The Ukrainian bridgeheads across the Dnipro River remained stable, though these tactical footholds lack brigade-size follow-on units to support any meaningful offensive action. Nonetheless, Russian combat formations have been unable to disrupt Ukraine’s tactical gains across the bridgehead.
In this conflict, artillery continues to drive the fighting. Drone warfare assets, from loitering munitions to first-person-view (FPV) drones, remain a significant feature of the war. Russian drone assaults employing Iran’s Shahed drone baseline have continued; as per reports by Ukrainian officials, last week Russia launched a five-hour drone assault against population centers in regions including Kharkiv and Dnipro. According to the announcement, Ukrainian air defenses successfully intercepted most of the Shahed UAVs involved in the attack. But evidence suggests that the joint Russia-Iran drone plant in Tatarstan is producing at prolific rates.
Over the last week, Ukraine continued to conduct successful assaults against high-value Russian assets, including a drone strike on February 9 in which Ukrainian forces struck and damaged two oil refineries in Krasnodar Krai. Kyiv’s decision to target Moscow’s energy generation capabilities is no coincidence given Russia’s ongoing power outages and restricted energy supply. Ukraine’s long-range strike programs, centered on loitering munitions and missile warfare systems, are of critical value amidst the deadlock in conventional warfare. To sustain these capabilities, Kyiv’s Ministry of Digital Transformation has to play a crucial role.
2. Avdiivka May Fall
Open-source defense intelligence confirms that the Russian offensive has attained significant gains around Avdiivka, which is at serious risk of falling into Russia’s hands. According to Ukrainian sources, Russian combat formations registered alarming advances north of the city, while expanding their foothold across the local rail line. Russian news outlets also claimed that Russian forces advanced in the direction of the Avdiivka Coke Plant, a critical position in the fighting.
With fewer than 1,000 residents remaining in the city, Avdiivka has seen enormous destruction during a challenging siege. Despite their success, the push for the city has also been highly attritional for the Russian Armed Forces, which have lost 10 percent of their combat-deployed tanks.
Located in the industrial Donbas, Avdiivka has been a critical impediment to Russia’s efforts to occupy the remaining parts of Donetsk and Luhansk Oblasts, which the Kremlin has ostensibly annexed but has been unable to seize. Should the city fall, Russian forces would no doubt continue their march.

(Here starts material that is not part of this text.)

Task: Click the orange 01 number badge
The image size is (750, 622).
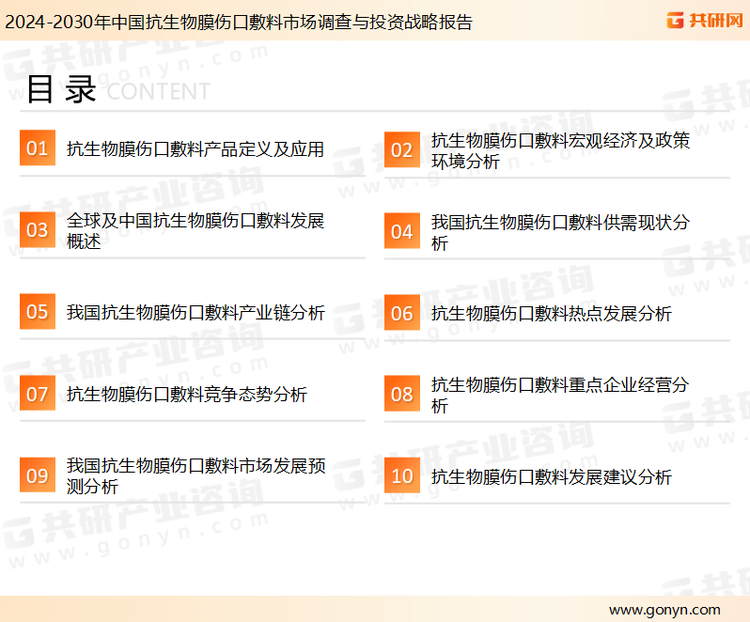Action: pyautogui.click(x=37, y=148)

3. General Syrskyi Replaces General Zaluzhnyi
Last week, Ukrainian President Volodymyr Zelenskyy appointed a new commander-in-chief for the Armed Forces of Ukraine, replacing General Valerii Zaluzhnyi with General Oleksandr Syrskyi.
Known as the “Iron General,” Zaluzhnyi was born in 1973, and completed his military education at the National Defense University of Ukraine and the Odesa Military Academy before attaining the rank of four-star general. Before leaving his post to Syrskyi, Zaluzhnyi led the Armed Forces of Ukraine from July 2021 until February 2024.

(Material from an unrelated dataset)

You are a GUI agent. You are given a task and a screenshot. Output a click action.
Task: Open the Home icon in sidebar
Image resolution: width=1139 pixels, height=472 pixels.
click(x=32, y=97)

From an older generation, General Oleksandr Syrskyi was born in 1965 in Vladimir Oblast in the former Soviet Union. Prior to joining the Soviet Artillery Corps, Syrskyi completed his military education at the Moscow Higher Military Command School. Previously the leader of Ukraine’s ground forces, Syrskyi has played an important role in the Ukrainian Armed Forces since 2019, leading the nation’s Joint Forces Operation from May to August of that year. He also oversaw Ukraine’s success in the defense of Kyiv and in the 2022 Kharkiv counteroffensive.
However, Syrskyi reportedly is far from popular among some Ukrainian troops, many of whom are critical of his military decisions in Bakhmut, where Ukraine suffered a heavy death toll before eventually losing the city to Russia.
In a Telegram announcement, General Syrskyi reported that the well-being of Ukrainian soldiers and a careful recalibration of the country’s strategy in the war will be his priorities. Only time will tell whether he will be able to deliver the fresh approach to the battlefield for which President Zelenskyy hopes.